Medcrypt announces its partnership with Tidelift, a provider of solutions for improving the security and resilience of the open-source software powering modern applications. This partnership aims to strengthen medical device security by leveraging data to offer advanced security solutions to customers, ensuring devices stay safe throughout their entire lifecycle.
For MDMs, the upcoming U.S. Food and Drug Administration’s (FDA) deadline of October 1 is a critical milestone, mandating the adoption of software bill of materials (SBOM) analysis for all regulated devices, according to Section 524B(b)(3) of the Federal Food, Drug, and Cosmetic Act.
To address this challenge, Medcrypt and Tidelift are collaborating to offer MDMs a robust vulnerability management solution that meets stakeholder needs and enables enhanced post-market vigilance. The partnership provides access to share granular data verified by Tidelift’s partner network of independent maintainers, which will ultimately make device makers better equipped to triage vulnerabilities.

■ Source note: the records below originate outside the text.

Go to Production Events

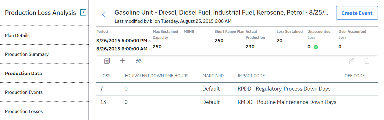click(x=24, y=92)
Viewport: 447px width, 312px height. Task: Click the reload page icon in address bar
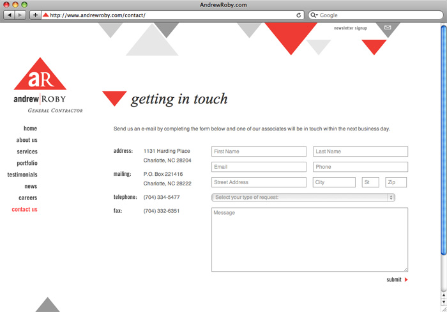point(299,15)
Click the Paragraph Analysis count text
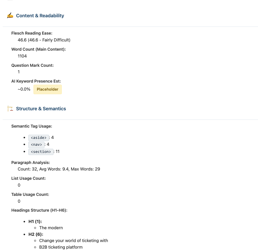Viewport: 258px width, 251px height. pos(59,169)
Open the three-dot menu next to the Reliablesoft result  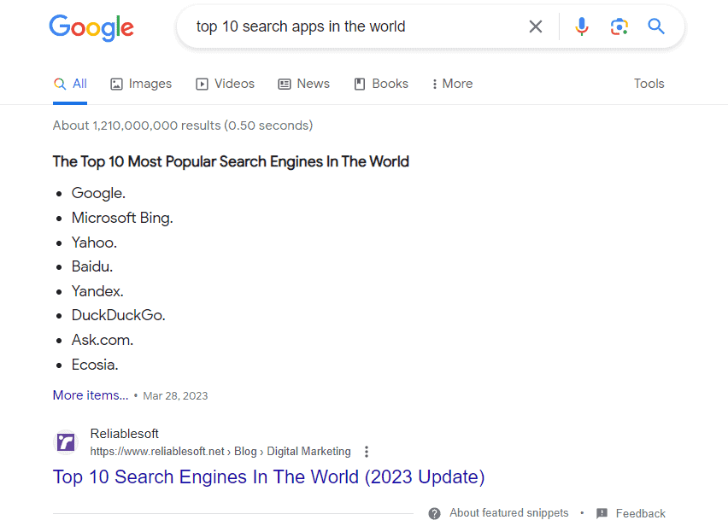click(366, 451)
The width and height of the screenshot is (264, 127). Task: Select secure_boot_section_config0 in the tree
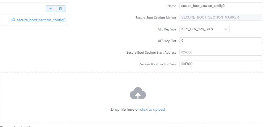click(41, 20)
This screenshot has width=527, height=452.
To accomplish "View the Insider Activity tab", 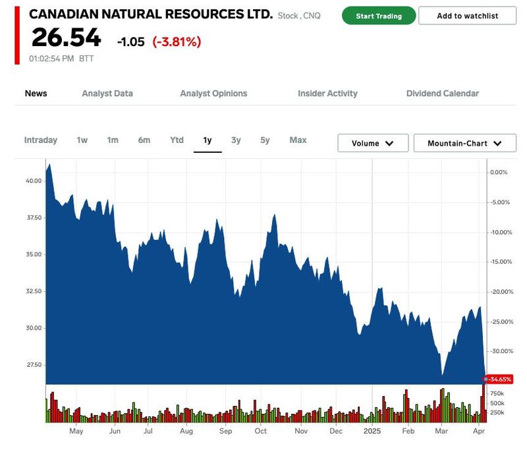I will (327, 94).

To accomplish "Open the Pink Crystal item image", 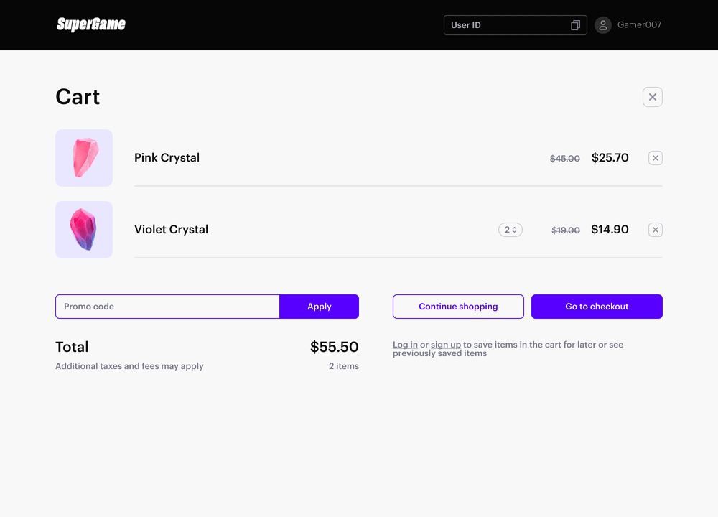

By leveraging Tidelift’s data, Medcrypt advances its Helm solution; this partnership expands the data provided to customers, making a significant impact on post-market vigilance.
“We understand the urgency facing medical device manufacturers in meeting the FDA deadline,” said Om Mahida, VP of product at Medcrypt. “Together with Tidelift, we’re excited to present an enhanced vulnerability management solution that enables MDMs to proactively manage vulnerabilities.”
This collaboration arms MDMs with a powerful security framework capable of withstanding ever-evolving threats. By co-creating a set of evidence for upstream open source package secure development practices and continuously updating these certifications, the joint solution empowers manufacturers to not only meet the regulatory deadline but maintain a dynamic vulnerability program that safeguards medical devices in an evolving threat landscape.
“At Tidelift, we’re committed to providing the highest-quality data and tools to our customers,” said Donald Fischer, co-founder, and CEO of Tidelift. “Partnering with Medcrypt allows us to expand our reach and impact in the healthcare industry, enhancing medical device security and raising the bar for cybersecurity standards.”